Objectif visé:
Recopiez, s'il vous plaît, le passage de l'extrait source qui va de "Ce principe est" jusqu'à "approche technologique ?", en substituant "structures" à "équipes" partout.

Ce principe est favorisé par la petite taille des équipes, généralement de l’ordre de 10 ou 15 personnes pour un projet en 3D temps réel, contre souvent plusieurs centaines pour un jeu vidéo ou un film d’animation. Pour l’instant, les œuvres immersives restent la plupart du temps courtes, du fait notamment du seuil de tolérance sous un casque, mais ces petites équipes n’en parviennent pas moins à engendrer des succès artistiques et critiques à l’échelle internationale.

Quelle approche technologique ?

Les studios de réalité virtuelle que nous avons rencontrés affichent le goût de la technique mais sans ivresse de la technique. C’est un trait de caractère marquant. “On fait beaucoup de R&D, on est capable d’aller très haut en termes de technologie, de qualité d’expérience et d’interaction, dit encore Voyelle Acker, mais on doit proposer aux institutions, aux artistes et aux commanditaires des choses “public-proof”, c’est-à-dire éprouvées et qui permettent de faire passer un maximum de gens dans les expériences.”

Données présentées:
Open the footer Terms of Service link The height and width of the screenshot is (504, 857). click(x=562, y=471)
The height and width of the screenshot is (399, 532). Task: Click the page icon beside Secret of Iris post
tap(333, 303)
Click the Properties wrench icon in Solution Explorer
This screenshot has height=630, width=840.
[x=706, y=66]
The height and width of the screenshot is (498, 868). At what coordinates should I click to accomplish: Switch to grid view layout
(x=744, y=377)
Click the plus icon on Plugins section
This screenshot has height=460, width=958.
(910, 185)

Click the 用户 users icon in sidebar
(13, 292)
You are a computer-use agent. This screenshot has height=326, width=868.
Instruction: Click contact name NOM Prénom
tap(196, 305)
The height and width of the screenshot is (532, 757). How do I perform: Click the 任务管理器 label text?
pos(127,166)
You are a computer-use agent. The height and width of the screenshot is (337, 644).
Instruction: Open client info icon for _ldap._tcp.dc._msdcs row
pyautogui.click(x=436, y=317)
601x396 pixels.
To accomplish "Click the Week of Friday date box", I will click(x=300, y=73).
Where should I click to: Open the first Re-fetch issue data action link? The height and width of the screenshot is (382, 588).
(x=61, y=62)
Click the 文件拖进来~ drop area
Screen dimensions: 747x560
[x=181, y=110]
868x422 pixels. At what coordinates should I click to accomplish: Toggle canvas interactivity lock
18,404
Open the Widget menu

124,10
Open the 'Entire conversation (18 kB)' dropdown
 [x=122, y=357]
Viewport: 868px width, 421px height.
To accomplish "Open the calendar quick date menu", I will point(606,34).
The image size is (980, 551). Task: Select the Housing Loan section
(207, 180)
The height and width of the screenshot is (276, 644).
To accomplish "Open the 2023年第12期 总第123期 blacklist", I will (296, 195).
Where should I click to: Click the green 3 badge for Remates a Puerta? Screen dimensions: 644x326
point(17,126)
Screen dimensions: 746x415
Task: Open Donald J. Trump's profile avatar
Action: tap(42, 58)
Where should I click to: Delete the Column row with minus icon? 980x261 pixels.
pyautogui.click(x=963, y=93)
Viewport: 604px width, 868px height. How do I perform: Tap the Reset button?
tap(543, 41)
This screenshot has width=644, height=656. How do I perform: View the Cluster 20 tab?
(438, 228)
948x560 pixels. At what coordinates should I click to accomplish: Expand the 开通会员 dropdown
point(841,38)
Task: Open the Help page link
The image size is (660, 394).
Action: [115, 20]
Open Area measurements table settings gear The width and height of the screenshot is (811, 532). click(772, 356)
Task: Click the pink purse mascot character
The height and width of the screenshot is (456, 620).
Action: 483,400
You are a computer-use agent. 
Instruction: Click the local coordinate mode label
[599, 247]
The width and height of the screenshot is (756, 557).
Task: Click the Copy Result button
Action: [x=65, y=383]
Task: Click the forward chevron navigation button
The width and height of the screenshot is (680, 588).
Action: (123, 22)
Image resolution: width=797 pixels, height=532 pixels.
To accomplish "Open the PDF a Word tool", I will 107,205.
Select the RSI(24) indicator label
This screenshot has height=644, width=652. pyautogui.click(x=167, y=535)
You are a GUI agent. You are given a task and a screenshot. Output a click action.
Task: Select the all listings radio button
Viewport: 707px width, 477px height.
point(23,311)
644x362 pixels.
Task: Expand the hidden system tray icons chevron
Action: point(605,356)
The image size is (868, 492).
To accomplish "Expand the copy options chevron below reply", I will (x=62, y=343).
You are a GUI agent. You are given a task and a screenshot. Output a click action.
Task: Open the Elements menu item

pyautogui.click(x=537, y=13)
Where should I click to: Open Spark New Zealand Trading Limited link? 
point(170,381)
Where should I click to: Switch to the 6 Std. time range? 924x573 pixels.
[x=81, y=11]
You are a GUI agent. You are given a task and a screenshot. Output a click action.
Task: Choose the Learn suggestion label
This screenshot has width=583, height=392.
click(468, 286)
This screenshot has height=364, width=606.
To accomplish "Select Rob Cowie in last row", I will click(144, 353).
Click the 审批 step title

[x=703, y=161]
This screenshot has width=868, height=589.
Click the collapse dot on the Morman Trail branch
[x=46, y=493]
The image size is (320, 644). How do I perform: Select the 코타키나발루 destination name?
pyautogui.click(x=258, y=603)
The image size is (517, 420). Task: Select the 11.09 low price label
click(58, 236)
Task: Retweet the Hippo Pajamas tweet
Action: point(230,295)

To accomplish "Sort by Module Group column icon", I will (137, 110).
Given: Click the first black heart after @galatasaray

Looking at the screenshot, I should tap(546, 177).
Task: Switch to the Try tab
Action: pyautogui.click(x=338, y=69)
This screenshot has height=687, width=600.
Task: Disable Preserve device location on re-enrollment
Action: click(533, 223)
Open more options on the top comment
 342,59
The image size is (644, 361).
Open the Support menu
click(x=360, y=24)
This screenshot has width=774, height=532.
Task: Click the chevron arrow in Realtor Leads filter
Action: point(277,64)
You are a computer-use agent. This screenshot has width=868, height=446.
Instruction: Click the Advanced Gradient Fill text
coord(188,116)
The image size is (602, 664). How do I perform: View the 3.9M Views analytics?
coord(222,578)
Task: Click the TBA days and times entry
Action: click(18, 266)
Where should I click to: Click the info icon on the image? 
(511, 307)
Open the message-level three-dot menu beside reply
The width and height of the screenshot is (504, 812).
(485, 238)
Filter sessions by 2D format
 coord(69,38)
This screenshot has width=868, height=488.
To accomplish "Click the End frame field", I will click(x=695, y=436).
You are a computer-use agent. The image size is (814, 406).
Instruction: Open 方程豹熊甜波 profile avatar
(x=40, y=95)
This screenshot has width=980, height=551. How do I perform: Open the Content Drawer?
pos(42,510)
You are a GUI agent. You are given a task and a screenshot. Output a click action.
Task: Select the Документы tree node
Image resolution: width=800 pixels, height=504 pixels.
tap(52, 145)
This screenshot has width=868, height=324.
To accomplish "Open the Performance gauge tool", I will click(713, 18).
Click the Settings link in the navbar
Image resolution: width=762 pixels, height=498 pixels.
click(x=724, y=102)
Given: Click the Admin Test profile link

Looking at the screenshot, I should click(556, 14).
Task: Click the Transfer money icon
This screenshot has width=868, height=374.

Résultat attendu:
Ce principe est favorisé par la petite taille des structures, généralement de l’ordre de 10 ou 15 personnes pour un projet en 3D temps réel, contre souvent plusieurs centaines pour un jeu vidéo ou un film d’animation. Pour l’instant, les œuvres immersives restent la plupart du temps courtes, du fait notamment du seuil de tolérance sous un casque, mais ces petites structures n’en parviennent pas moins à engendrer des succès artistiques et critiques à l’échelle internationale.

Quelle approche technologique ?